[Instructions for the task]: Please say how many lines in the material include the string "computer", and nothing else.
───── Records to process
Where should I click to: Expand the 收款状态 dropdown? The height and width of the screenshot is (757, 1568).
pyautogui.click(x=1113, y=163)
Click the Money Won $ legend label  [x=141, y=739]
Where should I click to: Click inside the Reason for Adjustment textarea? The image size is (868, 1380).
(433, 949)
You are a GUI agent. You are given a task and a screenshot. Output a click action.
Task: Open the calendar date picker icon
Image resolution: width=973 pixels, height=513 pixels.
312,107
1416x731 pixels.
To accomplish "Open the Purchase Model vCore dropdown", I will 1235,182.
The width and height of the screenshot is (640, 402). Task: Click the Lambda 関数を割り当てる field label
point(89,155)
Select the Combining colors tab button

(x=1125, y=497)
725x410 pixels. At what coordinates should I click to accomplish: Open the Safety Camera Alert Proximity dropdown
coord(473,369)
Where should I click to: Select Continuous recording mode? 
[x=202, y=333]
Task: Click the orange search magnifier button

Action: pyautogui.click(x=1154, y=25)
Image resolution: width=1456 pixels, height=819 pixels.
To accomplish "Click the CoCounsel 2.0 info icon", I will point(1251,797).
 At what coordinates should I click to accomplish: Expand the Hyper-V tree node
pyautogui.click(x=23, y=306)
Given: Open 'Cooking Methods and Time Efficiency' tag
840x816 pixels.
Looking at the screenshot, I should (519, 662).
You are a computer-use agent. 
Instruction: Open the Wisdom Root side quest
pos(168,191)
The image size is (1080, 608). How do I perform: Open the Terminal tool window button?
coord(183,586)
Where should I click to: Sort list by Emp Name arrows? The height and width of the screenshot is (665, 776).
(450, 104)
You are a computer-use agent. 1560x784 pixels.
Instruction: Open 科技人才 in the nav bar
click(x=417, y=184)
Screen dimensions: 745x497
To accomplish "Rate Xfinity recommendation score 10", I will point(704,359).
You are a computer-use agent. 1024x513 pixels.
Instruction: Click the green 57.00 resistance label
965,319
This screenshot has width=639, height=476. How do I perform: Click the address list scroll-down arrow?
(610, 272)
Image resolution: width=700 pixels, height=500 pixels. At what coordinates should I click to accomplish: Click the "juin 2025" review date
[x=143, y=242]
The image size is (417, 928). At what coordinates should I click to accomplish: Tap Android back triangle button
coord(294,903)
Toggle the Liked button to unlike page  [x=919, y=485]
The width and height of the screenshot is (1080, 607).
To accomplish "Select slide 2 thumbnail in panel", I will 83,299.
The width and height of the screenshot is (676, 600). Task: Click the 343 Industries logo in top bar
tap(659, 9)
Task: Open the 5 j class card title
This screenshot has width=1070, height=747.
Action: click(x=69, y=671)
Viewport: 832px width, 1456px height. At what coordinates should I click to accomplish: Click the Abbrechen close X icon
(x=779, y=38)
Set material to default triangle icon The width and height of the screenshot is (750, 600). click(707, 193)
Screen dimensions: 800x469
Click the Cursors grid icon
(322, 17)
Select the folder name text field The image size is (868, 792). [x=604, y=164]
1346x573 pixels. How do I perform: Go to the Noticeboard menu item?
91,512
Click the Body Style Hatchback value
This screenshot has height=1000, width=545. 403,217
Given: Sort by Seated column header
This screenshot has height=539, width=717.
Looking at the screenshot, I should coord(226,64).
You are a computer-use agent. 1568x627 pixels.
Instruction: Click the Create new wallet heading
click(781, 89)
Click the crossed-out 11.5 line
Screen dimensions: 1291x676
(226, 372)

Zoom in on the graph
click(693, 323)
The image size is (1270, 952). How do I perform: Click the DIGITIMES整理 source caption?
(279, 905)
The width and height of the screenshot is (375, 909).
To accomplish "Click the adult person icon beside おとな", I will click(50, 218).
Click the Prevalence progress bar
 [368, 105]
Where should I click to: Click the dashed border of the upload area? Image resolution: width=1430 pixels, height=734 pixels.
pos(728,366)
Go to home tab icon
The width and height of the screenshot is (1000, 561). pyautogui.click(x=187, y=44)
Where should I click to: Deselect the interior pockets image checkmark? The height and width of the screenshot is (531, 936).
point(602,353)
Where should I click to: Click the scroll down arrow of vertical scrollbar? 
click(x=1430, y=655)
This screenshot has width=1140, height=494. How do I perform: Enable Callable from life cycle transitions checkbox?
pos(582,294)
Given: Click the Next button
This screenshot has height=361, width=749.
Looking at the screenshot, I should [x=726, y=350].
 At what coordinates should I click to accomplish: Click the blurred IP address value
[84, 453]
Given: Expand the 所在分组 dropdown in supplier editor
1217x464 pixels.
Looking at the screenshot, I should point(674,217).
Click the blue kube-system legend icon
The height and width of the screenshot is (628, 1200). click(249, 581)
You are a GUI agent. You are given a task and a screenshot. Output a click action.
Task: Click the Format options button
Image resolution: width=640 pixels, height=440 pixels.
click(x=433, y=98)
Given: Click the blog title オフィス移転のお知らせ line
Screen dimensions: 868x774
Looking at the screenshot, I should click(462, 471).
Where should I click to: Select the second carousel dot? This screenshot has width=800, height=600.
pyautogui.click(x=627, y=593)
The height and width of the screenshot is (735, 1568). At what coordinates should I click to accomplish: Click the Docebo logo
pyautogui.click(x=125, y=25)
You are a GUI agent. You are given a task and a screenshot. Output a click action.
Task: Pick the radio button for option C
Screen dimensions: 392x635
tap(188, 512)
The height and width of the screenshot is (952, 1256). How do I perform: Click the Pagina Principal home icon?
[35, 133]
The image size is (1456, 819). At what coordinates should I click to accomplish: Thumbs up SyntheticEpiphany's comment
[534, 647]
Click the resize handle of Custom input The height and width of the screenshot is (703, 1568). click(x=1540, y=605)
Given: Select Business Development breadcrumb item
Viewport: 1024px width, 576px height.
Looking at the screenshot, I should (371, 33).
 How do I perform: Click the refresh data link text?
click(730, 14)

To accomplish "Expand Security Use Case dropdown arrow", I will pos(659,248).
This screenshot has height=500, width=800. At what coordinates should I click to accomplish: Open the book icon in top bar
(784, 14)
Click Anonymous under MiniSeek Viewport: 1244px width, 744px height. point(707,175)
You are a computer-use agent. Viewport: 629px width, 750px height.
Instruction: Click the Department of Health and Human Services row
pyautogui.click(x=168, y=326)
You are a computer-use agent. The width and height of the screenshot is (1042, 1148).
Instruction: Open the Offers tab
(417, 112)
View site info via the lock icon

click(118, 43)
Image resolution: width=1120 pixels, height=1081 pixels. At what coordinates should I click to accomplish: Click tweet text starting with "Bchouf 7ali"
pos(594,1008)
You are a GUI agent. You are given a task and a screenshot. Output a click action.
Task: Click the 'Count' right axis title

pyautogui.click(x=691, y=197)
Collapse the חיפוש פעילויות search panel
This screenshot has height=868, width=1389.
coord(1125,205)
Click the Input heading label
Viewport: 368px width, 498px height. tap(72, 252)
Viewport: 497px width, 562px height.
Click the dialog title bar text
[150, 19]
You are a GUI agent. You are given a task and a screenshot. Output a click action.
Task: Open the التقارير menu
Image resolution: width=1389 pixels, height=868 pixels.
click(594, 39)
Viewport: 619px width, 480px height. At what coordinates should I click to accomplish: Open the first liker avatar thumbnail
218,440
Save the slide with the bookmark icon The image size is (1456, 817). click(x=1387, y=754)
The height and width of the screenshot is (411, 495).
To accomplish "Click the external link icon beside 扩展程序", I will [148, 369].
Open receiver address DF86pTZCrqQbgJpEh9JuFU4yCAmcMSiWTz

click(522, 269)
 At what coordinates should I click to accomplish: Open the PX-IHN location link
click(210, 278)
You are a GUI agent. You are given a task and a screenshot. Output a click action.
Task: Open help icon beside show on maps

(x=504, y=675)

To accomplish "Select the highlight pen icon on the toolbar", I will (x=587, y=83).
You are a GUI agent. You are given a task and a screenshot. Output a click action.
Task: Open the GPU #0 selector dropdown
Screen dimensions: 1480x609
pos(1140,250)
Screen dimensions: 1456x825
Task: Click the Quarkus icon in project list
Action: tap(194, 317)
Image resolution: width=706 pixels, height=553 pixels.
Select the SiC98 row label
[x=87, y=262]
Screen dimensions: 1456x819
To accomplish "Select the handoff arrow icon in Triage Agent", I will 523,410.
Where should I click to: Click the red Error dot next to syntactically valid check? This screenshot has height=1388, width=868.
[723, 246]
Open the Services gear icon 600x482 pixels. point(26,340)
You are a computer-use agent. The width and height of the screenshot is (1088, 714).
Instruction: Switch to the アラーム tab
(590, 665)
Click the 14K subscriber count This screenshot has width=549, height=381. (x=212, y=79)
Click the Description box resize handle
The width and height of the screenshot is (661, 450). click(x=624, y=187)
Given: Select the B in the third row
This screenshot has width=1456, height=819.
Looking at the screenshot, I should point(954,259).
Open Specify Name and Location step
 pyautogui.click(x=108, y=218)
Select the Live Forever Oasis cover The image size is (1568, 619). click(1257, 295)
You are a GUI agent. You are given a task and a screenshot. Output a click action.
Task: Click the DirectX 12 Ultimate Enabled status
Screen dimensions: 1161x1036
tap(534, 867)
──────────
[Reply to the task]: 7